According to Tai et al., (2014), age is one of the leading risk factor that has a significant impact on the pathophysiology of both chronic and acute asthma. Unlike adults, children are usually highly susceptible to suffering from both acute and chronic asthma. This is mainly because adults have cells that are more resistant to the inflammatory agents compared to children. Normally, adults who have previously been diagnosed with asthma can tolerate the condition for a number of weeks unlike children who can easily die within a short time after experiencing an asthma attack just as it is reported in the case of Dynasty Reese and Bradley Wilson.

It is for this reason that parents should be highly educated on the symptoms of asthma as well as the approaches they should undertake in the event a child presents with the symptoms. Moreover, parents should be enlightened about the risk factors of asthma and how they can safeguard their children from being exposed to the asthma triggers.


For effective diagnosis of asthma, physicians begin by determining the chief complaint followed by the history of the presenting illness (HPI). Asthmatic patients usually complain about wheezing, coughing, tachypnea, shortness in breath just as it is reported in the case study of Dynasty Reese and Bradley Wilson. Spirometry has been tipped to be an effective approach in the diagnosis of asthma.

This technique is used in identifying the differential diagnosis by determining the FEVI of a patient. For instance, the test is positive for asthma when the FEV1 increases by about 12% while the FVC increases by about 200mL (Killeen & Skora, 2013). Chest X-rays can also be used in the diagnosis of asthma as well as the patient’s family history.

In management of asthma, patients are first given maintenance medications such as inhaled corticosteroids which include fluticasone and betamethasone. Rescue medications are then prescribed. They include bronchodilators such as salbutamol and levalbuterol. For adults with asthma, the most suitable medications are the anti-inflammatory agents such as inhaled steroids where as in children, oral medications like prednisone are recommended (Alexander et al., 2012).  


Alexander, A. G., Barnes, P. J., Chung, K. F., Flower, R. J., Garland, L. G., Goldie, R. G., … & Lulich, K. M. (2012). Pharmacology of asthma (Vol. 98). Springer Science & Business Media.

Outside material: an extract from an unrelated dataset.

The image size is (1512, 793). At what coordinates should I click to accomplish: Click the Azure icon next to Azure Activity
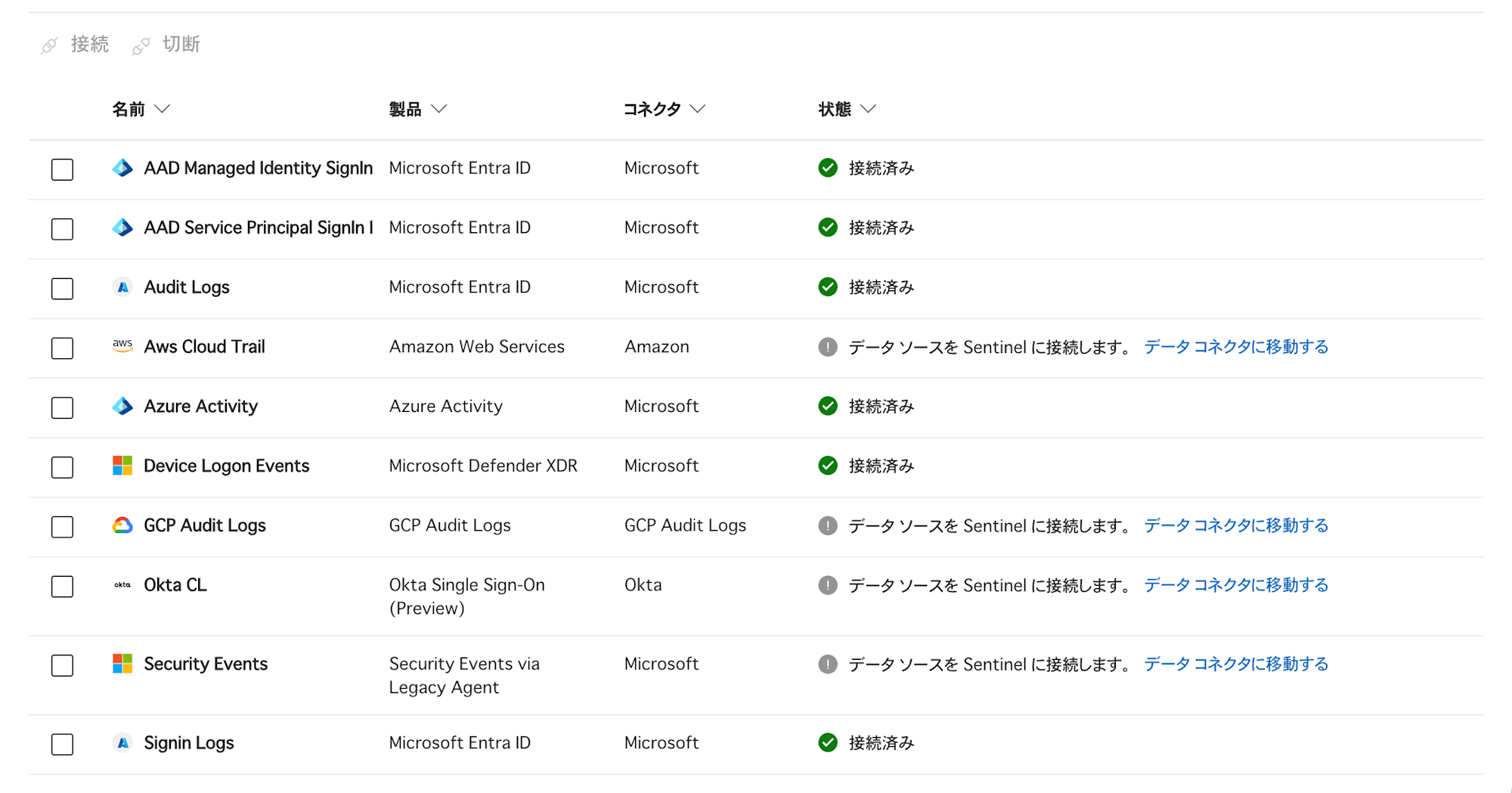pyautogui.click(x=122, y=406)
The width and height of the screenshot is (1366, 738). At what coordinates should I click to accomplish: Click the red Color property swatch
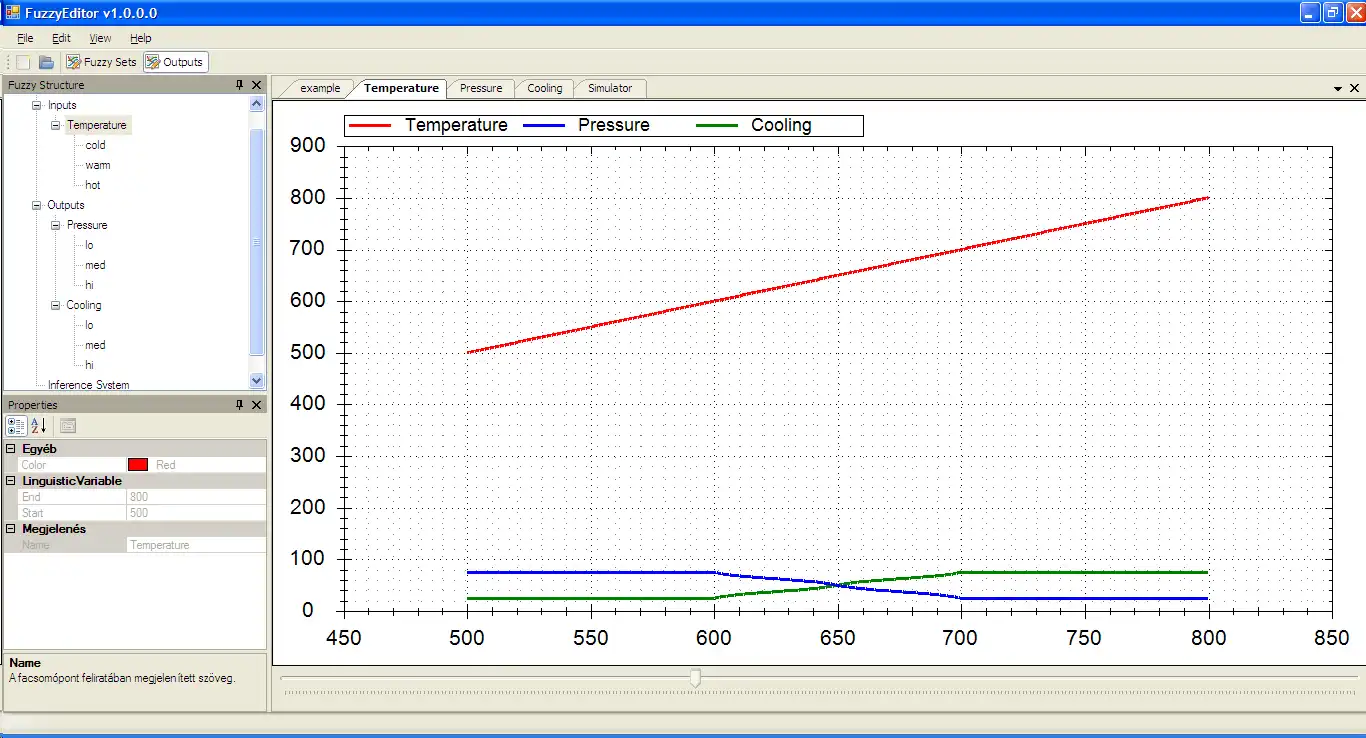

Cardinale, F., Giordano, P., Chinellato, I., & Tesse, R. (2013, March). Respiratory epithelial imbalances in asthma pathophysiology. In Allergy and Asthma Proceedings (Vol. 34, No. 2, pp. 143-149). OceanSide Publications, Inc.

Killeen, K., & Skora, E. (2013). Pathophysiology, diagnosis, and clinical assessment of asthma in the adult. Nursing Clinics of North America, 48(1), 11-23.

Maslan, J., & Mims, J. W. (2014). What is asthma? Pathophysiology, demographics, and health care costs. Otolaryngologic Clinics of North America, 47(1), 13-22.

Tai, A., Tran, H., Roberts, M., Clarke, N., Gibson, A. M., Vidmar, S., … & Robertson, C. F. (2014). Outcomes of childhood asthma to the age of 50 years. Journal of Allergy and Clinical Immunology, 133(6), 1572-1578.